| YOUR GOAL |
Transcribe all of the records, leaving out any pictures.

[Stored items]
----------

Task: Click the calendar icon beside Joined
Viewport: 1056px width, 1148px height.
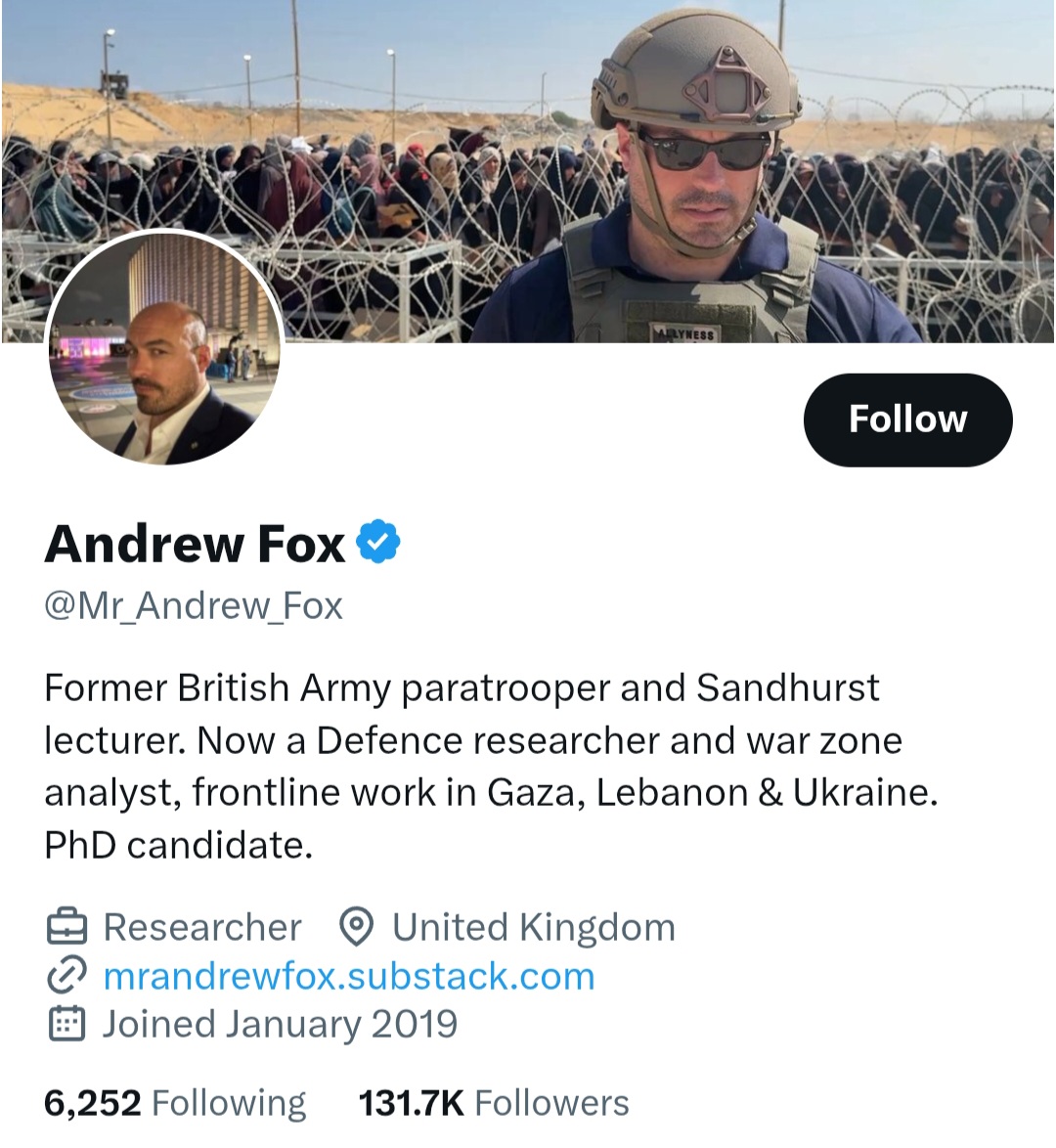Action: pos(67,1024)
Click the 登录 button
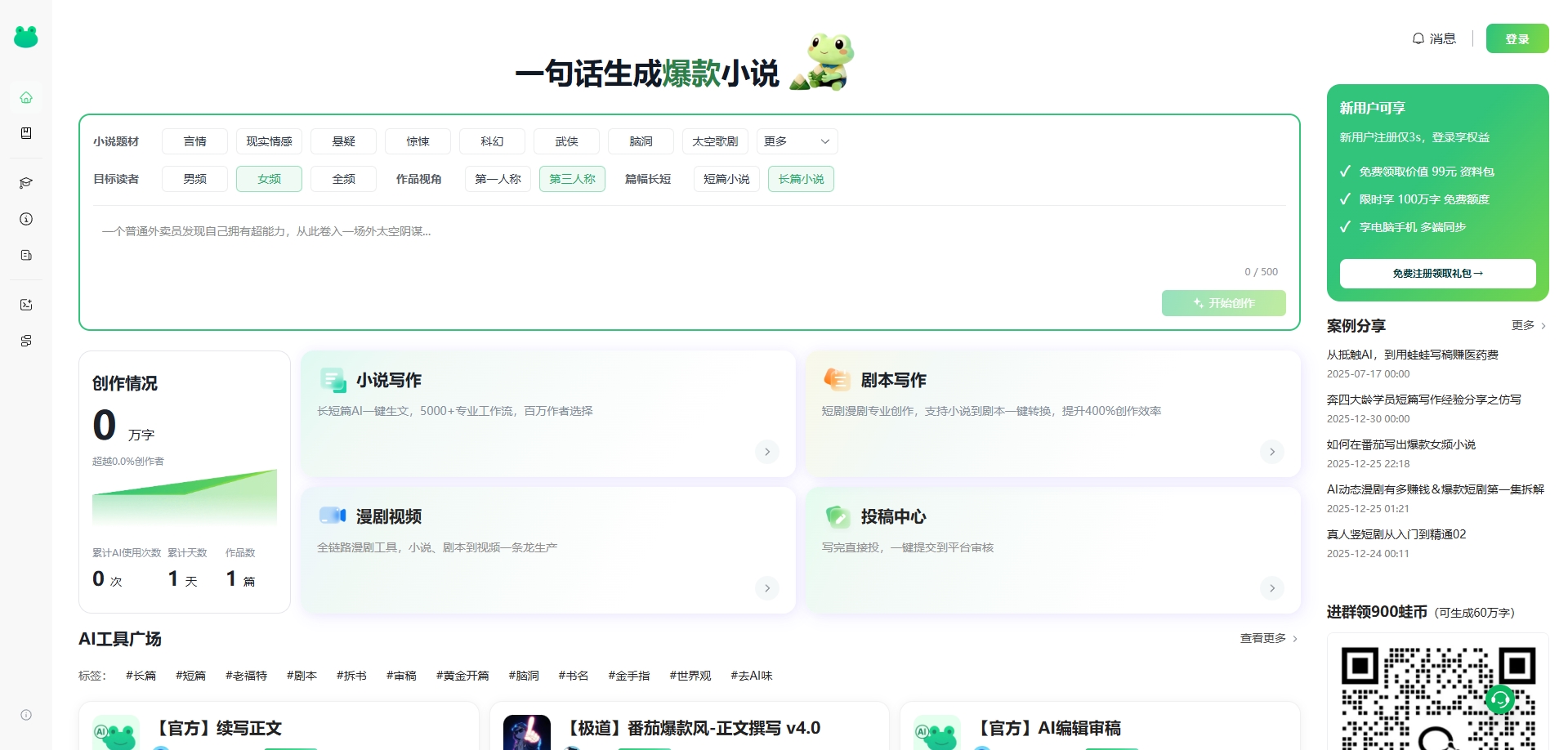 pos(1517,38)
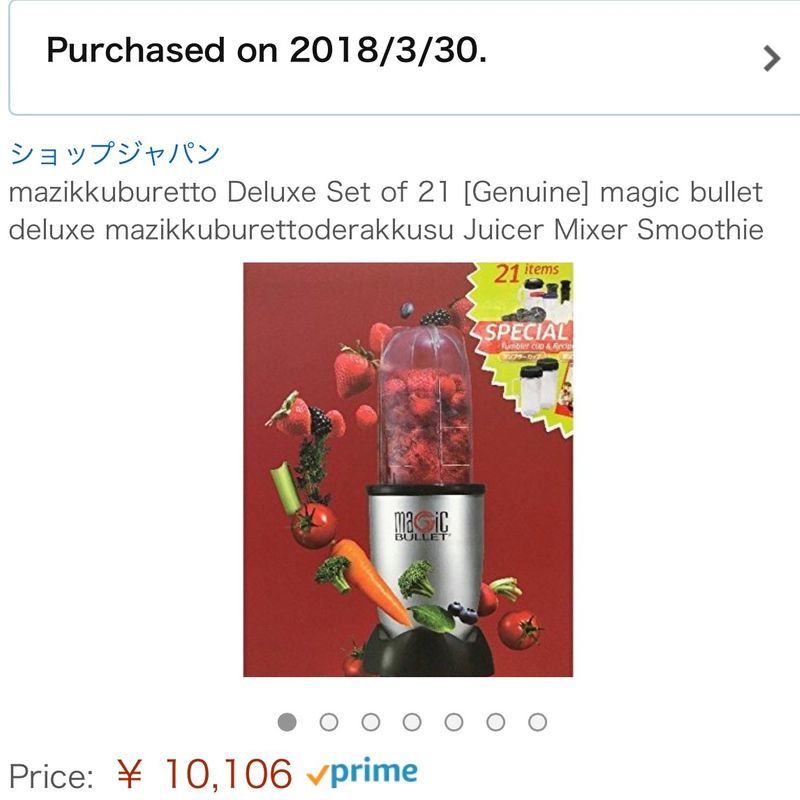Select the first image carousel dot

[x=287, y=722]
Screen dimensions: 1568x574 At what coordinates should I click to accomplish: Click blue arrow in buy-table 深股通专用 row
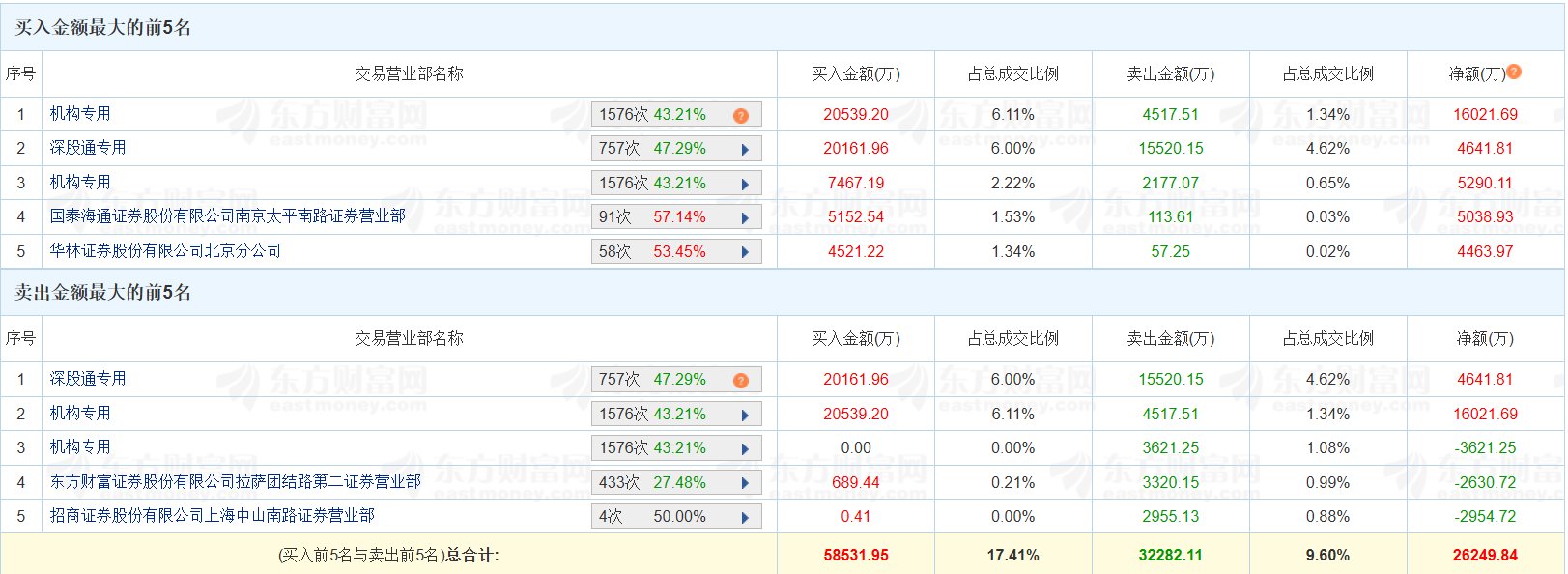coord(745,149)
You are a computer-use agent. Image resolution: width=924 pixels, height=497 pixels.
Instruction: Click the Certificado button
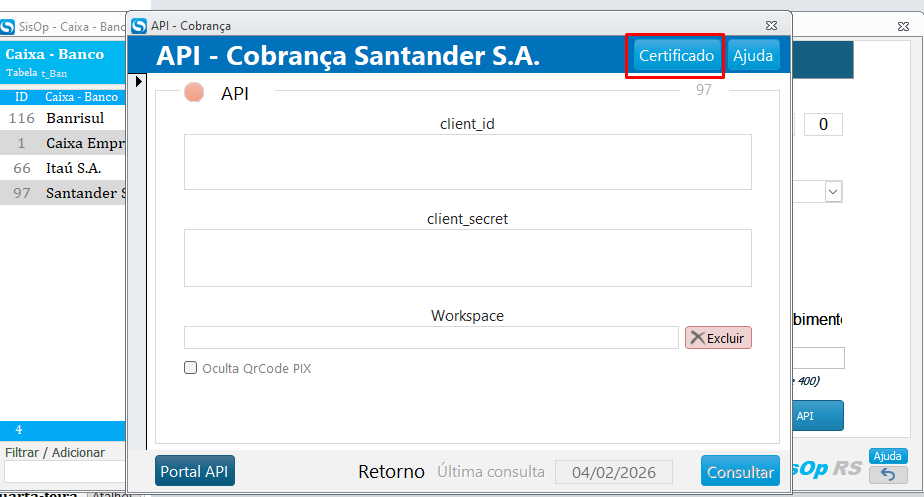677,56
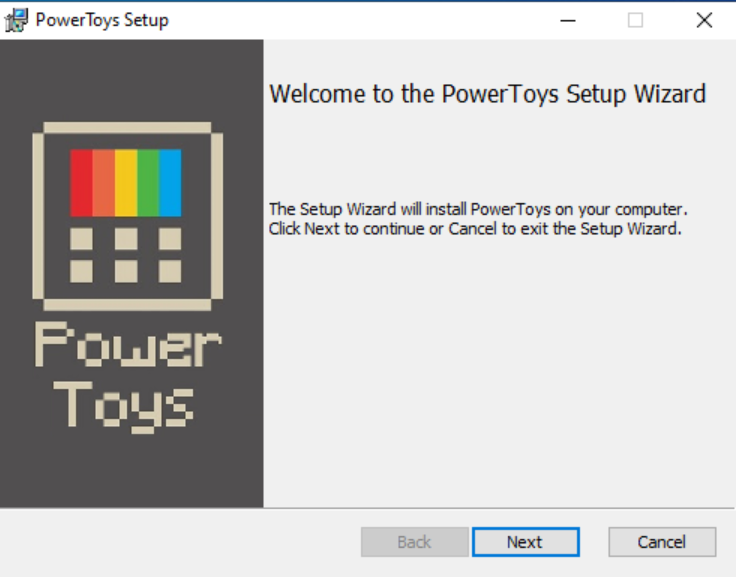Click the installer icon in title bar
Viewport: 736px width, 577px height.
tap(16, 20)
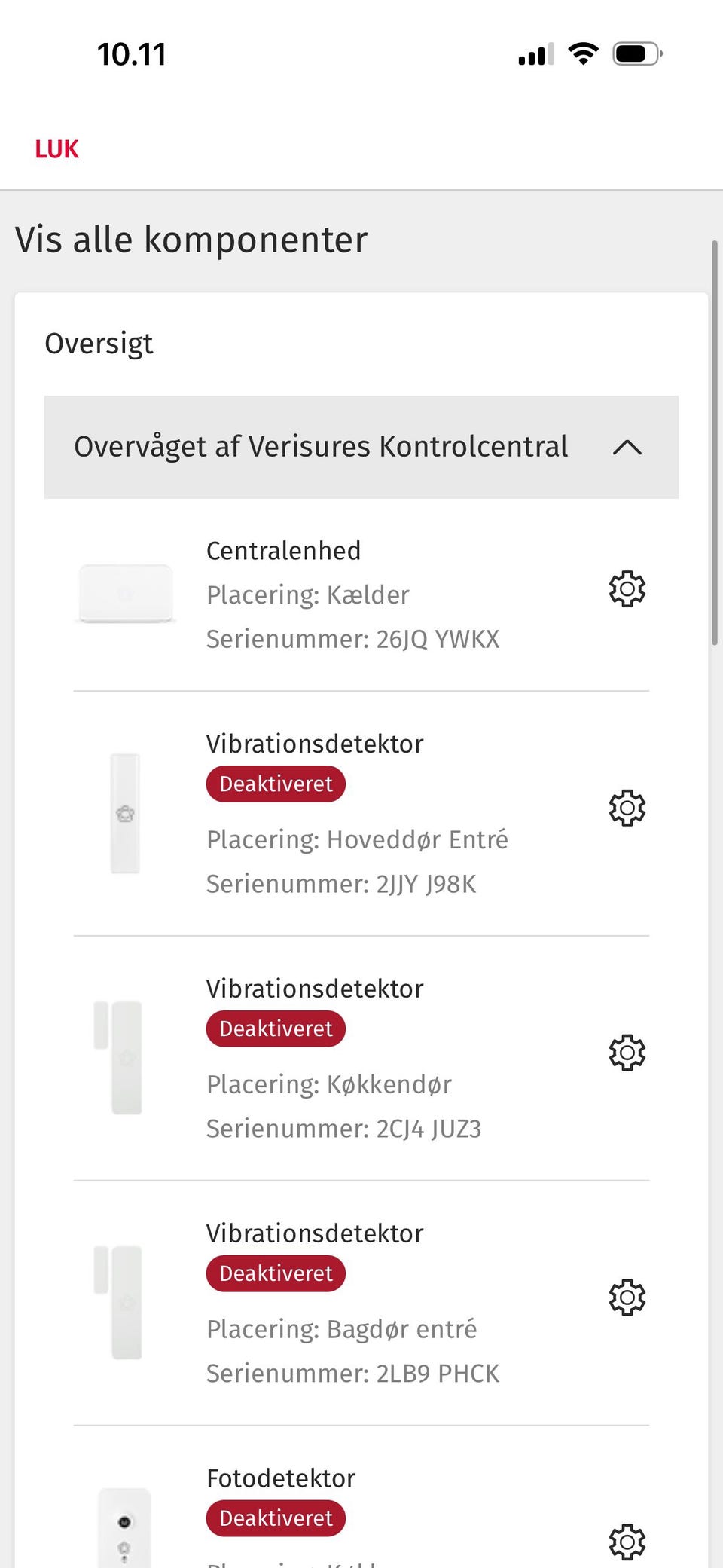
Task: Open settings gear for Hoveddør Entré detector
Action: tap(627, 808)
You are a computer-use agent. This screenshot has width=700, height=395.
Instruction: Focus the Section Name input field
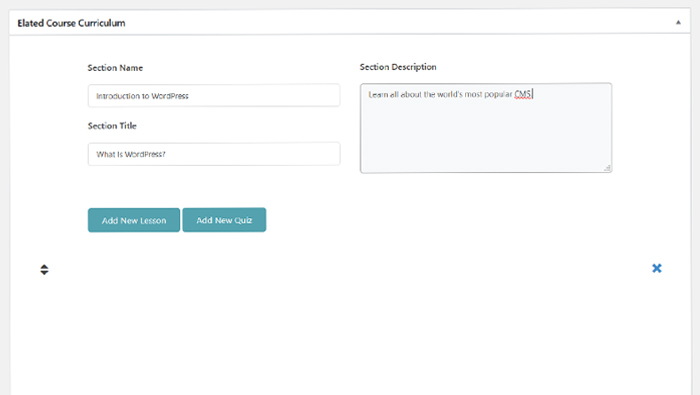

----------

| RESPONSE AREA |
Task: Click the calendar icon beside Joined
Viewport: 1056px width, 1148px height.
Action: pos(67,1024)
Click the 登录 button
 pos(1517,38)
Select the first image carousel dot

[x=287, y=722]
Screen dimensions: 1568x574 At what coordinates should I click to accomplish: Click blue arrow in buy-table 深股通专用 row
coord(745,149)
You are a computer-use agent. Image resolution: width=924 pixels, height=497 pixels.
Instruction: Click the Certificado button
677,56
Click the installer icon in title bar
Viewport: 736px width, 577px height.
tap(16, 20)
Task: Open settings gear for Hoveddør Entré detector
Action: tap(627, 808)
You are a computer-use agent. This screenshot has width=700, height=395.
Instruction: Focus the Section Name input field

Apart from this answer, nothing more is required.